═══ Given records

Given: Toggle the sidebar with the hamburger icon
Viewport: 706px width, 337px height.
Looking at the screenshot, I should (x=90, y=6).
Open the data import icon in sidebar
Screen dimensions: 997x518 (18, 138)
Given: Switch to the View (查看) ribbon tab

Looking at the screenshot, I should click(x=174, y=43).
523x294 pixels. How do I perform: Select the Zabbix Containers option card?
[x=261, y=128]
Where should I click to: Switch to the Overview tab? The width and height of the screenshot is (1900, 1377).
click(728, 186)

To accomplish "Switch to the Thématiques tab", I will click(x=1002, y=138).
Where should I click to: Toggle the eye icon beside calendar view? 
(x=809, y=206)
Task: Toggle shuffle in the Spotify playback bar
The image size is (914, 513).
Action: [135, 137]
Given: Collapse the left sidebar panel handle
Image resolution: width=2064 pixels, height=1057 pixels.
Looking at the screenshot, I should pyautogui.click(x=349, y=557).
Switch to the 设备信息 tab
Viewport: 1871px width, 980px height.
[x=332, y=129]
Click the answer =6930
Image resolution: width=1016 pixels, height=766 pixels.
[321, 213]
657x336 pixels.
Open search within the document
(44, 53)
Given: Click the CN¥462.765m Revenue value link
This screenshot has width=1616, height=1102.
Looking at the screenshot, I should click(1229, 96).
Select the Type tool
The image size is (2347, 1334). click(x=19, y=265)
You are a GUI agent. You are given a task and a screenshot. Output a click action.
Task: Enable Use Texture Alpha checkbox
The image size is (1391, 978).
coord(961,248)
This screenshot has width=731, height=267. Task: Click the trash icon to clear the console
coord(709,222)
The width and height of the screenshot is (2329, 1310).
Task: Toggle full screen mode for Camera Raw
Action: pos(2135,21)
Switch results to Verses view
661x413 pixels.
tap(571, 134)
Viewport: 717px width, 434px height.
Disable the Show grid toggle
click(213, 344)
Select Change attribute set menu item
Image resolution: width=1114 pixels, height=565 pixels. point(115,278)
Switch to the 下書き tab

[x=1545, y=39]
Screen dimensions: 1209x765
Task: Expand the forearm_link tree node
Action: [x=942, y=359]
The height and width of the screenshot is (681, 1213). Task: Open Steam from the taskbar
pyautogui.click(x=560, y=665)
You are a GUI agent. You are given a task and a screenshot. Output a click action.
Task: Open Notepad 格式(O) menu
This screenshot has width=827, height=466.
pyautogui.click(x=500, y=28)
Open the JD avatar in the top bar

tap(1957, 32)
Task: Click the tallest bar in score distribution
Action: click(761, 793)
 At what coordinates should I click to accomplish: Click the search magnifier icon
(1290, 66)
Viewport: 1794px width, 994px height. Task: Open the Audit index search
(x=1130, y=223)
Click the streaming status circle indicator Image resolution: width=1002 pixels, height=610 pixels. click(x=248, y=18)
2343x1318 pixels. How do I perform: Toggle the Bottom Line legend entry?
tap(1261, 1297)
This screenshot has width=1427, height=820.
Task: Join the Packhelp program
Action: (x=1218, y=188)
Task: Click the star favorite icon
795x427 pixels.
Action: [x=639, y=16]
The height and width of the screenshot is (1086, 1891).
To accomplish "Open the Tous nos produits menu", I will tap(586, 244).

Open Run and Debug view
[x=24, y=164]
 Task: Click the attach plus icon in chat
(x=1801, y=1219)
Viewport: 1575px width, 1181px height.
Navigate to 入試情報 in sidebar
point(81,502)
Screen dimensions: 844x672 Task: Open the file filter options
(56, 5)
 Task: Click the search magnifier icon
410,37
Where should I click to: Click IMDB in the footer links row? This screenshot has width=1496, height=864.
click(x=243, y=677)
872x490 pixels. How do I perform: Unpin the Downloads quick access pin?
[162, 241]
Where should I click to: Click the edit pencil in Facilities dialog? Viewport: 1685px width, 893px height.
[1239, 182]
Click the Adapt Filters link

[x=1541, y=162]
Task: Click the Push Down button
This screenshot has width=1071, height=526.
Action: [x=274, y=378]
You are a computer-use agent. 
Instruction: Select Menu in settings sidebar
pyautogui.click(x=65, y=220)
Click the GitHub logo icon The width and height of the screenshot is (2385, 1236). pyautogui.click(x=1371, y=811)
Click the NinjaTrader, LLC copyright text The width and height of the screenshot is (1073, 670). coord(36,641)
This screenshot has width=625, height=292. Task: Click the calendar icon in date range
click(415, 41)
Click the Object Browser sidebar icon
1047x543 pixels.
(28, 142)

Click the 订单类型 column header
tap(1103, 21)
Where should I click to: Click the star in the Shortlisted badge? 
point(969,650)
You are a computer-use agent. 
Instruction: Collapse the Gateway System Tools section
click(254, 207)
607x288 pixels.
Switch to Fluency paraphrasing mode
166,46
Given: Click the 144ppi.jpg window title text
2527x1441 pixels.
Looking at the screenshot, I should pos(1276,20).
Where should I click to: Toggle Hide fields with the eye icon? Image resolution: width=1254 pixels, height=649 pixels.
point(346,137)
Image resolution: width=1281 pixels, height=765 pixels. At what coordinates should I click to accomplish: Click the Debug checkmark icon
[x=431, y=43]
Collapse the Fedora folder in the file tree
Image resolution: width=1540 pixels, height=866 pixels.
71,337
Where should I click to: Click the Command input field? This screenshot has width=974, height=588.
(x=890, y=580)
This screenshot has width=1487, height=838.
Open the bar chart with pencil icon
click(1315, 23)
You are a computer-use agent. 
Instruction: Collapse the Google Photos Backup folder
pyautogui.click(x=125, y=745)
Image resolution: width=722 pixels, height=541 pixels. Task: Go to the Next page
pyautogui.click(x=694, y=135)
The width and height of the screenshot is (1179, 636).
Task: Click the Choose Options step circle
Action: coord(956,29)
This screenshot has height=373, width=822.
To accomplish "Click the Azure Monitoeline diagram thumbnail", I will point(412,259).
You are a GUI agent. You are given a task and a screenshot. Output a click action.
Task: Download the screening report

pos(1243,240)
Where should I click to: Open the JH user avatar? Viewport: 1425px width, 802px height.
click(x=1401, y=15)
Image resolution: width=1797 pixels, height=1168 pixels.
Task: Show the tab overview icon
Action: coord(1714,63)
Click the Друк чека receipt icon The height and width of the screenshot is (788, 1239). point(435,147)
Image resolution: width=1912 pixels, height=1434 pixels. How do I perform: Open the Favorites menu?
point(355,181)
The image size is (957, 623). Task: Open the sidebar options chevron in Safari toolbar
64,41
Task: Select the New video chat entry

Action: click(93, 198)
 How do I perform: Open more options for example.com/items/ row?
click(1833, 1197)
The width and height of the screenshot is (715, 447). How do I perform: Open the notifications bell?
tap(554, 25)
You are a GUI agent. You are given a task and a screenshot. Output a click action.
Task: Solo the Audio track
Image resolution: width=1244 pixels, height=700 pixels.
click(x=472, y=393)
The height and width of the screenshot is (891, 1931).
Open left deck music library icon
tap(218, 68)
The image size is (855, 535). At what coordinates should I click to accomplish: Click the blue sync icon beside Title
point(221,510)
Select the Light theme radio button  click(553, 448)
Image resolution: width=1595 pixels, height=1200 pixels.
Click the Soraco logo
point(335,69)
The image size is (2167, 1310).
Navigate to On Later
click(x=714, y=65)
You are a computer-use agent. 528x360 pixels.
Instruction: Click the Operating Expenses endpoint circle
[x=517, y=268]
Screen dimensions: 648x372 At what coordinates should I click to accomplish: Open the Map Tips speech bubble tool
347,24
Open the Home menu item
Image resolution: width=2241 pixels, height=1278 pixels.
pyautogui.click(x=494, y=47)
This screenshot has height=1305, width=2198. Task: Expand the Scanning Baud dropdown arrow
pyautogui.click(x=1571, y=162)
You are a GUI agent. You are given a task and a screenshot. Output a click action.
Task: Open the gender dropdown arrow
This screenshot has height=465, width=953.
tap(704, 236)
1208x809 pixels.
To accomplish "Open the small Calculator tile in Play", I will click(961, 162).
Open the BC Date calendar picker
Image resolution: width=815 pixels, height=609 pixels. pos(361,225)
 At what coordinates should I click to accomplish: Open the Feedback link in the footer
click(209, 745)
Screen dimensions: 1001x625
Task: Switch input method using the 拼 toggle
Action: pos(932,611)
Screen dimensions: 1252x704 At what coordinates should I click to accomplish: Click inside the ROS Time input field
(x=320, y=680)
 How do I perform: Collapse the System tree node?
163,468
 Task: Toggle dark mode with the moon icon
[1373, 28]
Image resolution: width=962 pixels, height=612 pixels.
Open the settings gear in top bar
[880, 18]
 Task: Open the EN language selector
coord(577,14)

══════

Exercise prompt: Find and copy each line above holding "will".

Output for this task:
To accomplish "Switch to the Thématiques tab", I will click(x=1002, y=138).
To accomplish "Open the Tous nos produits menu", I will tap(586, 244).
To accomplish "Click the Azure Monitoeline diagram thumbnail", I will point(412,259).
To accomplish "Open the small Calculator tile in Play", I will click(961, 162).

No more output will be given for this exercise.